> [The problem]:
With all images omitted, write out the records word for word.

> [Data entries]:

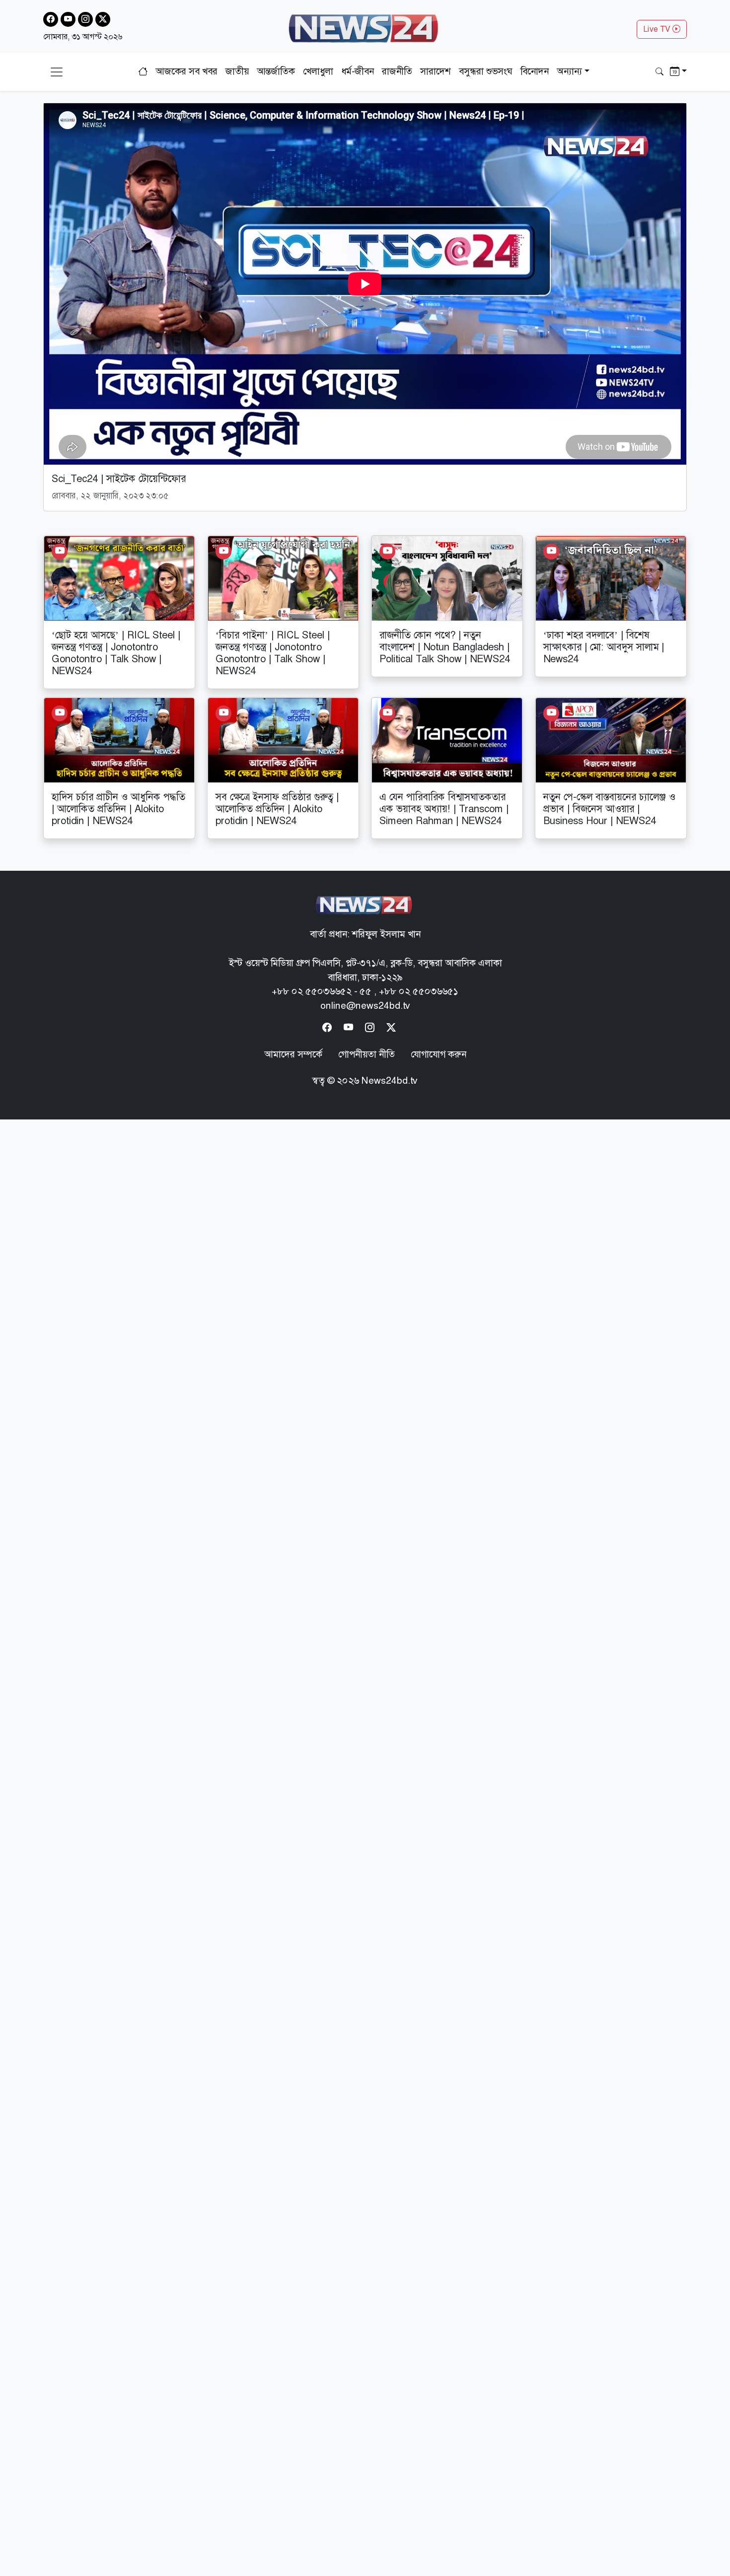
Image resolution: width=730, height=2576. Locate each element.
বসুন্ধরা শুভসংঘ (485, 71)
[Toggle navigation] (56, 72)
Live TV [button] (657, 29)
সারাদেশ (435, 71)
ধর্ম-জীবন (357, 71)
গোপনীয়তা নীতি (366, 1054)
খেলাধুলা (318, 71)
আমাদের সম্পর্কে (293, 1054)
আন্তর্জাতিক (276, 71)
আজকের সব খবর (186, 71)
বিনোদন (534, 71)
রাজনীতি (397, 71)
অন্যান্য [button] (569, 71)
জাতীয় (237, 71)
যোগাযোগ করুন (438, 1054)
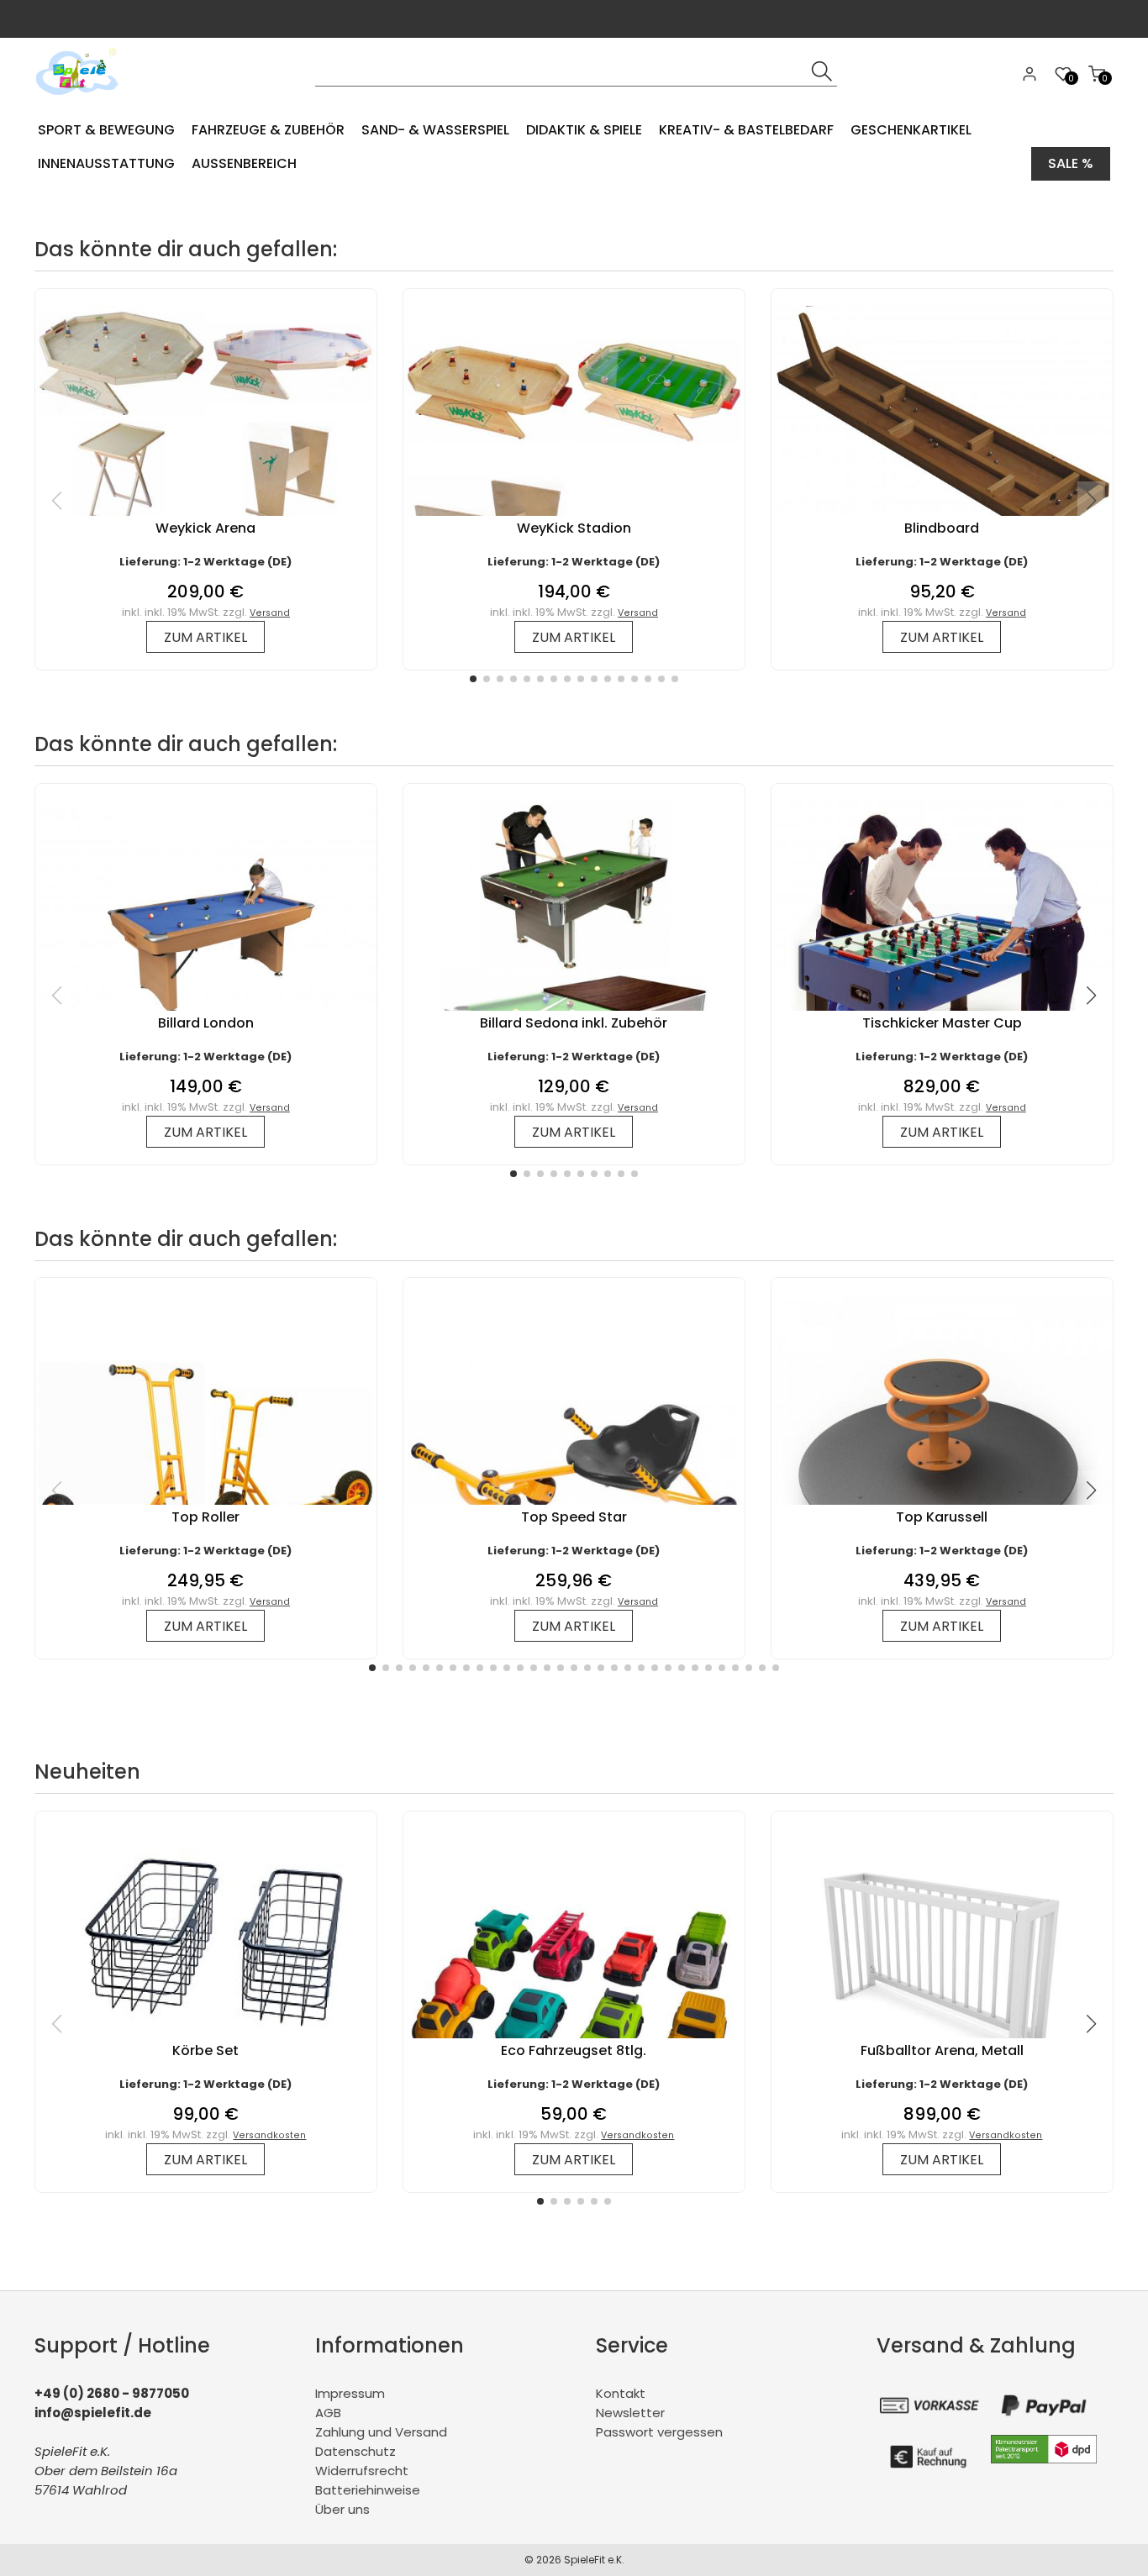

> [Output]:
Image resolution: width=730, height=2576. Locate each element.
বসুন্ধরা শুভসংঘ (485, 71)
[Toggle navigation] (56, 72)
Live TV [button] (657, 29)
সারাদেশ (435, 71)
ধর্ম-জীবন (357, 71)
গোপনীয়তা নীতি (366, 1054)
খেলাধুলা (318, 71)
আমাদের সম্পর্কে (293, 1054)
আন্তর্জাতিক (276, 71)
আজকের সব খবর (186, 71)
বিনোদন (534, 71)
রাজনীতি (397, 71)
অন্যান্য [button] (569, 71)
জাতীয় (237, 71)
যোগাযোগ করুন (438, 1054)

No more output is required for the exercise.